Some delay categories, such as security_ct, may have many zeros.

ggplot(Airline_Delay_Post_COVID_2021_2023, aes(y = security_delay)) +
  geom_boxplot(fill = "lightblue", color = "darkblue") +
  labs(
    title = "Boxplot of Security Delay Minutes",
    x = "All Flights",
    y = "Security Delay Minutes"
  ) +
  theme_minimal() +
  scale_y_continuous(labels = scales::comma)

Some delay categories, such as security_ct, have many zeros. This indicates that these delays are rare and affects how we interpret delay causes.

5. Outliers in Continuous Data

I examined arr_delay (total arrival delay minutes)

ggplot(Airline_Delay_Post_COVID_2021_2023, aes(y = arr_delay)) +
  geom_boxplot(fill = "lightgreen", color = "darkgreen") +
  labs(
    title = "Boxplot of Total Arrival Delay Minutes",
    x = "Arrival Delays Across All Flights",
    y = "Total Arrival Delay Minutes"
  ) +
  theme_minimal() +
  scale_y_continuous(labels = scales::comma)

Arr_delay (total arrival delay minutes) mostly contains normal delays, but some flights experience extremely long delays. These unusually long delays are called outliers. Outliers can distort averages if not handled carefully, making some airlines look worse than they actually are.
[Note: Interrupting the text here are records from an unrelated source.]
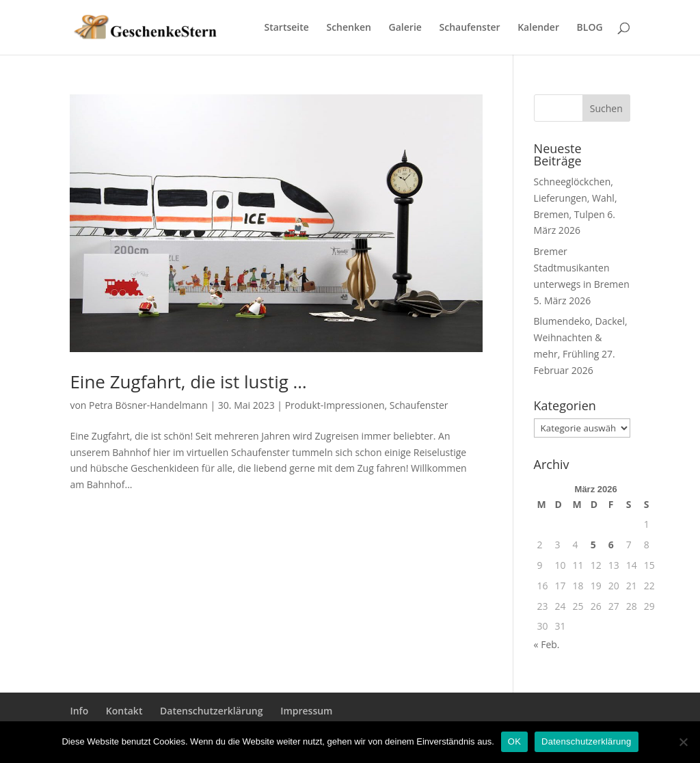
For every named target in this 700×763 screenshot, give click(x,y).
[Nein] (683, 742)
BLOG (590, 28)
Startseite (286, 28)
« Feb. (547, 644)
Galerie (405, 28)
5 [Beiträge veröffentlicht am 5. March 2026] (593, 544)
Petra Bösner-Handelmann (148, 405)
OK (514, 741)
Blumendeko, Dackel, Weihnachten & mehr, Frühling (580, 337)
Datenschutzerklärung (211, 710)
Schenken (348, 28)
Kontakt (124, 710)
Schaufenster (470, 28)
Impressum (306, 710)
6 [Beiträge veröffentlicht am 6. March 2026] (611, 544)
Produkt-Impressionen (335, 405)
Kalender (538, 28)
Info (79, 710)
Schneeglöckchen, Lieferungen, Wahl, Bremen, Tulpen (576, 198)
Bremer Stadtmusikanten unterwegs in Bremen (582, 267)
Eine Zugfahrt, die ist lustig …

One standard way to identify outliers is using the formula: Q3 + 1.5 × IQR, where Q3 is the 75th percentile of the data and IQR is the range of the middle 50% of values. Any delay above this threshold is considered an outlier. This gives a consistent method to flag extreme events rather than relying on guesswork.

6. Risks Identified

Several risks emerged from this analysis that could lead to misinterpretation:
1. Confusing the number of delayed flights with total delay minutes.
2. Misunderstanding what columns like arr_del15 or nas_ct mean.
3. Missing data or filtered airlines affecting results.
4. Outliers skewing averages.
5. Using raw counts instead of percentages, which can unfairly compare carriers.

These risks show why it’s important to read documentation carefully and choose appropriate metrics before drawing conclusions.

Conclusion

This data dive demonstrates the importance of understanding dataset documentation. Several column names, such as arr_del15 and nas_ct, were unclear at first, and reading the documentation improved interpretation. Some aspects remain ambiguous, including how overlapping delay causes are handled. Missing data and outliers can also influence results. Effective data analysis requires careful interpretation, attention to detail, and thoughtful metric selection, and not just running code.